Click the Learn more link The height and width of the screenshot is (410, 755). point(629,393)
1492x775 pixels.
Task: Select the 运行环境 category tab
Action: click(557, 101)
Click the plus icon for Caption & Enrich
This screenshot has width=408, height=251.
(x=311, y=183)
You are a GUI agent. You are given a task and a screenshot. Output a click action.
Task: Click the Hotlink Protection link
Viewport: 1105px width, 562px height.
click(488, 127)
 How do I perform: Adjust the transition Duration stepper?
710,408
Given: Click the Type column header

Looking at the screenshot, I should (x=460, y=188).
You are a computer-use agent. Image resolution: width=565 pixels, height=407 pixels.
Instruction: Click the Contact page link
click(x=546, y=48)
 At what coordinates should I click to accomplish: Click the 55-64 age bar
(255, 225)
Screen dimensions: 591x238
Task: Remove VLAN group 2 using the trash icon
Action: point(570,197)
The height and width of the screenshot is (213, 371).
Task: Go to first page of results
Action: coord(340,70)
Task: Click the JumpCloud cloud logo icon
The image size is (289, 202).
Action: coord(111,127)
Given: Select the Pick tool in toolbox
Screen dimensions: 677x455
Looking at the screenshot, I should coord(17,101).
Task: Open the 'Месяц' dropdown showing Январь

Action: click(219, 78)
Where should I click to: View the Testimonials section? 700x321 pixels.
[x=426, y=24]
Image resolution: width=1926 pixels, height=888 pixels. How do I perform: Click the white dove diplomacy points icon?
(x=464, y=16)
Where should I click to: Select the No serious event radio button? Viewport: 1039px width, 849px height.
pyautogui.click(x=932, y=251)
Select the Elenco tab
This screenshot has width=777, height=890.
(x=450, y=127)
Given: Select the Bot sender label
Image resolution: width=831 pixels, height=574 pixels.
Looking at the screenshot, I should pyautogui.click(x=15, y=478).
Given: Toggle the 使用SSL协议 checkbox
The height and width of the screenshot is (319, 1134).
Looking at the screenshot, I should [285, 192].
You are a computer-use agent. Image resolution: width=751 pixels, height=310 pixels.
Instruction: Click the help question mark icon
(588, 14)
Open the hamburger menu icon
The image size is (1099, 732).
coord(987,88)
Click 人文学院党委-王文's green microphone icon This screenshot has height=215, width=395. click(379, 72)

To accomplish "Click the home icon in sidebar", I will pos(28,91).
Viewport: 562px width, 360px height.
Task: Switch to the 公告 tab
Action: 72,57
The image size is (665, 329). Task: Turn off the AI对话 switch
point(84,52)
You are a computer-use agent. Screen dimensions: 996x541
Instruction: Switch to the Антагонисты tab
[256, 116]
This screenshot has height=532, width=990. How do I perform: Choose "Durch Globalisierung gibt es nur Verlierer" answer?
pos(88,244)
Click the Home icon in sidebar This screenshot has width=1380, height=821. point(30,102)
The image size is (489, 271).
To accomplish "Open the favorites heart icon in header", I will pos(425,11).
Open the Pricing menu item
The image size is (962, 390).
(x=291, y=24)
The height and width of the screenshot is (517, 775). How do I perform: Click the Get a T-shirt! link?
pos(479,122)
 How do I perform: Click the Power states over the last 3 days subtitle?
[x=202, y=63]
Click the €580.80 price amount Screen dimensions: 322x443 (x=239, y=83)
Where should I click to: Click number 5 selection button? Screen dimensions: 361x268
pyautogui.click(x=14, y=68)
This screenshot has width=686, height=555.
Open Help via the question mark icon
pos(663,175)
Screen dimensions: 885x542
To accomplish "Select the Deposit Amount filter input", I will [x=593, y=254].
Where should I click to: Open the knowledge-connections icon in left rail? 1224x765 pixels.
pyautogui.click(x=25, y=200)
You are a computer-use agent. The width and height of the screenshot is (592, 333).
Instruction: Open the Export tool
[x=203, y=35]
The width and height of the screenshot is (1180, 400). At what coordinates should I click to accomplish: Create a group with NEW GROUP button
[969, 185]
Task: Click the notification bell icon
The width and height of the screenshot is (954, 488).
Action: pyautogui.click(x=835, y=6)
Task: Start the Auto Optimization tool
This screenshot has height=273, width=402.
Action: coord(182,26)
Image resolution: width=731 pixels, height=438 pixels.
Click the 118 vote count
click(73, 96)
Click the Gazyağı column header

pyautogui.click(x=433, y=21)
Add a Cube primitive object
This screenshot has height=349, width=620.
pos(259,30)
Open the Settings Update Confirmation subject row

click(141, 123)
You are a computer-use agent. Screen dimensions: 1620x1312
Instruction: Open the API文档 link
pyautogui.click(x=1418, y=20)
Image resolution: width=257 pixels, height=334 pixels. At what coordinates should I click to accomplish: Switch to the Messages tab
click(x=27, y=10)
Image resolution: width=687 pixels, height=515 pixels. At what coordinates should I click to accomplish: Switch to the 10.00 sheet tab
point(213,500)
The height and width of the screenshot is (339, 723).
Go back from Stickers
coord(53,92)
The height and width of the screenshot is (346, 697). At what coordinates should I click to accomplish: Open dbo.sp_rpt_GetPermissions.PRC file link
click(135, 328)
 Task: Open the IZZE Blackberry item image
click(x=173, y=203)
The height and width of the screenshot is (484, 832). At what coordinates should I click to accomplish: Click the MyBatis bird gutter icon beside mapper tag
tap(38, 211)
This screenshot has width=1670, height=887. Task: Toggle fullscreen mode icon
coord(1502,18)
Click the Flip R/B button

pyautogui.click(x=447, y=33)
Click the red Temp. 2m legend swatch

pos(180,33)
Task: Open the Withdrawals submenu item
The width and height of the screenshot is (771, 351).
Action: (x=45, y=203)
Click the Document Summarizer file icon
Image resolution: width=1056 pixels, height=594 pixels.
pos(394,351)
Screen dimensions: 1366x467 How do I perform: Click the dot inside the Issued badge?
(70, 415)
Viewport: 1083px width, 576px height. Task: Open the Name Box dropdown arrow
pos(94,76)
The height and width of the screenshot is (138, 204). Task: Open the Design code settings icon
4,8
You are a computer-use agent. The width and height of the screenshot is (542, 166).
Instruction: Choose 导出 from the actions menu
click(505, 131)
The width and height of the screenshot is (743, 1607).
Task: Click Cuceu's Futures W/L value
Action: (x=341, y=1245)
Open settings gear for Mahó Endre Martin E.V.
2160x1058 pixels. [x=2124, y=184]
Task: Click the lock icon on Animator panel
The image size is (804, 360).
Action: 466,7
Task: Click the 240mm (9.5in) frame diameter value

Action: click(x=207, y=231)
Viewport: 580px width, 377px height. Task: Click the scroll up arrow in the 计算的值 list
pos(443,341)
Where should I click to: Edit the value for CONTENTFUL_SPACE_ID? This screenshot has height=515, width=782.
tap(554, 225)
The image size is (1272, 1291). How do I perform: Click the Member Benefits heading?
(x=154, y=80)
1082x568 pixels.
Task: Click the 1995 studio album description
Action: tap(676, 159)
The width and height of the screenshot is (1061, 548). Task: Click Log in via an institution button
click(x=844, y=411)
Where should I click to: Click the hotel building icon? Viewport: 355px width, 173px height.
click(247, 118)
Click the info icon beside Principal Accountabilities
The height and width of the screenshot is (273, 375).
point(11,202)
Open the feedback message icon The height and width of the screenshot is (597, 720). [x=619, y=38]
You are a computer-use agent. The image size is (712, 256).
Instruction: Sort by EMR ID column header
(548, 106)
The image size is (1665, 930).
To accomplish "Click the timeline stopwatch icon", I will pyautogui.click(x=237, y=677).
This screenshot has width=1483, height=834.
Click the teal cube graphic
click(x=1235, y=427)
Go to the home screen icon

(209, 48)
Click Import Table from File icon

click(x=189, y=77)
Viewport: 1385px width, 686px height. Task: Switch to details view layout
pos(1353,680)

— THE REQUEST —
Print all of the records above again, line for line, without changing any character.

— FULL RESPONSE —
Click the Learn more link The height and width of the screenshot is (410, 755). point(629,393)
1492x775 pixels.
Task: Select the 运行环境 category tab
Action: click(557, 101)
Click the plus icon for Caption & Enrich
This screenshot has width=408, height=251.
(x=311, y=183)
You are a GUI agent. You are given a task and a screenshot. Output a click action.
Task: Click the Hotlink Protection link
Viewport: 1105px width, 562px height.
click(488, 127)
 How do I perform: Adjust the transition Duration stepper?
710,408
Given: Click the Type column header

Looking at the screenshot, I should (x=460, y=188).
You are a computer-use agent. Image resolution: width=565 pixels, height=407 pixels.
Instruction: Click the Contact page link
click(x=546, y=48)
 At what coordinates should I click to accomplish: Click the 55-64 age bar
(255, 225)
Screen dimensions: 591x238
Task: Remove VLAN group 2 using the trash icon
Action: point(570,197)
The height and width of the screenshot is (213, 371).
Task: Go to first page of results
Action: coord(340,70)
Task: Click the JumpCloud cloud logo icon
The image size is (289, 202).
Action: coord(111,127)
Given: Select the Pick tool in toolbox
Screen dimensions: 677x455
Looking at the screenshot, I should coord(17,101).
Task: Open the 'Месяц' dropdown showing Январь

Action: click(219, 78)
Where should I click to: View the Testimonials section? 700x321 pixels.
[x=426, y=24]
Image resolution: width=1926 pixels, height=888 pixels. How do I perform: Click the white dove diplomacy points icon?
(x=464, y=16)
Where should I click to: Select the No serious event radio button? Viewport: 1039px width, 849px height.
pyautogui.click(x=932, y=251)
Select the Elenco tab
This screenshot has width=777, height=890.
(x=450, y=127)
Given: Select the Bot sender label
Image resolution: width=831 pixels, height=574 pixels.
Looking at the screenshot, I should pyautogui.click(x=15, y=478).
Given: Toggle the 使用SSL协议 checkbox
The height and width of the screenshot is (319, 1134).
Looking at the screenshot, I should [285, 192].
You are a computer-use agent. Image resolution: width=751 pixels, height=310 pixels.
Instruction: Click the help question mark icon
(588, 14)
Open the hamburger menu icon
The image size is (1099, 732).
coord(987,88)
Click 人文学院党委-王文's green microphone icon This screenshot has height=215, width=395. click(379, 72)

To accomplish "Click the home icon in sidebar", I will pos(28,91).
Viewport: 562px width, 360px height.
Task: Switch to the 公告 tab
Action: 72,57
The image size is (665, 329). Task: Turn off the AI对话 switch
point(84,52)
You are a computer-use agent. Screen dimensions: 996x541
Instruction: Switch to the Антагонисты tab
[256, 116]
This screenshot has height=532, width=990. How do I perform: Choose "Durch Globalisierung gibt es nur Verlierer" answer?
pos(88,244)
Click the Home icon in sidebar This screenshot has width=1380, height=821. point(30,102)
The image size is (489, 271).
To accomplish "Open the favorites heart icon in header", I will pos(425,11).
Open the Pricing menu item
The image size is (962, 390).
(x=291, y=24)
The height and width of the screenshot is (517, 775). How do I perform: Click the Get a T-shirt! link?
pos(479,122)
 How do I perform: Click the Power states over the last 3 days subtitle?
[x=202, y=63]
Click the €580.80 price amount Screen dimensions: 322x443 (x=239, y=83)
Where should I click to: Click number 5 selection button? Screen dimensions: 361x268
pyautogui.click(x=14, y=68)
This screenshot has width=686, height=555.
Open Help via the question mark icon
pos(663,175)
Screen dimensions: 885x542
To accomplish "Select the Deposit Amount filter input", I will [x=593, y=254].
Where should I click to: Open the knowledge-connections icon in left rail? 1224x765 pixels.
pyautogui.click(x=25, y=200)
You are a computer-use agent. The width and height of the screenshot is (592, 333).
Instruction: Open the Export tool
[x=203, y=35]
The width and height of the screenshot is (1180, 400). At what coordinates should I click to accomplish: Create a group with NEW GROUP button
[969, 185]
Task: Click the notification bell icon
The width and height of the screenshot is (954, 488).
Action: pyautogui.click(x=835, y=6)
Task: Start the Auto Optimization tool
This screenshot has height=273, width=402.
Action: coord(182,26)
Image resolution: width=731 pixels, height=438 pixels.
Click the 118 vote count
click(73, 96)
Click the Gazyağı column header

pyautogui.click(x=433, y=21)
Add a Cube primitive object
This screenshot has height=349, width=620.
pos(259,30)
Open the Settings Update Confirmation subject row

click(141, 123)
You are a computer-use agent. Screen dimensions: 1620x1312
Instruction: Open the API文档 link
pyautogui.click(x=1418, y=20)
Image resolution: width=257 pixels, height=334 pixels. At what coordinates should I click to accomplish: Switch to the Messages tab
click(x=27, y=10)
Image resolution: width=687 pixels, height=515 pixels. At what coordinates should I click to accomplish: Switch to the 10.00 sheet tab
point(213,500)
The height and width of the screenshot is (339, 723).
Go back from Stickers
coord(53,92)
The height and width of the screenshot is (346, 697). At what coordinates should I click to accomplish: Open dbo.sp_rpt_GetPermissions.PRC file link
click(135, 328)
 Task: Open the IZZE Blackberry item image
click(x=173, y=203)
The height and width of the screenshot is (484, 832). At what coordinates should I click to accomplish: Click the MyBatis bird gutter icon beside mapper tag
tap(38, 211)
This screenshot has width=1670, height=887. Task: Toggle fullscreen mode icon
coord(1502,18)
Click the Flip R/B button

pyautogui.click(x=447, y=33)
Click the red Temp. 2m legend swatch

pos(180,33)
Task: Open the Withdrawals submenu item
The width and height of the screenshot is (771, 351).
Action: (x=45, y=203)
Click the Document Summarizer file icon
Image resolution: width=1056 pixels, height=594 pixels.
pos(394,351)
Screen dimensions: 1366x467 How do I perform: Click the dot inside the Issued badge?
(70, 415)
Viewport: 1083px width, 576px height. Task: Open the Name Box dropdown arrow
pos(94,76)
The height and width of the screenshot is (138, 204). Task: Open the Design code settings icon
4,8
You are a computer-use agent. The width and height of the screenshot is (542, 166).
Instruction: Choose 导出 from the actions menu
click(505, 131)
The width and height of the screenshot is (743, 1607).
Task: Click Cuceu's Futures W/L value
Action: (x=341, y=1245)
Open settings gear for Mahó Endre Martin E.V.
2160x1058 pixels. [x=2124, y=184]
Task: Click the lock icon on Animator panel
The image size is (804, 360).
Action: 466,7
Task: Click the 240mm (9.5in) frame diameter value

Action: click(x=207, y=231)
Viewport: 580px width, 377px height. Task: Click the scroll up arrow in the 计算的值 list
pos(443,341)
Where should I click to: Edit the value for CONTENTFUL_SPACE_ID? This screenshot has height=515, width=782.
tap(554, 225)
The image size is (1272, 1291). How do I perform: Click the Member Benefits heading?
(x=154, y=80)
1082x568 pixels.
Task: Click the 1995 studio album description
Action: tap(676, 159)
The width and height of the screenshot is (1061, 548). Task: Click Log in via an institution button
click(x=844, y=411)
Where should I click to: Click the hotel building icon? Viewport: 355px width, 173px height.
click(247, 118)
Click the info icon beside Principal Accountabilities
The height and width of the screenshot is (273, 375).
point(11,202)
Open the feedback message icon The height and width of the screenshot is (597, 720). [x=619, y=38]
You are a computer-use agent. The image size is (712, 256).
Instruction: Sort by EMR ID column header
(548, 106)
The image size is (1665, 930).
To accomplish "Click the timeline stopwatch icon", I will pyautogui.click(x=237, y=677).
This screenshot has width=1483, height=834.
Click the teal cube graphic
click(x=1235, y=427)
Go to the home screen icon

(209, 48)
Click Import Table from File icon

click(x=189, y=77)
Viewport: 1385px width, 686px height. Task: Switch to details view layout
pos(1353,680)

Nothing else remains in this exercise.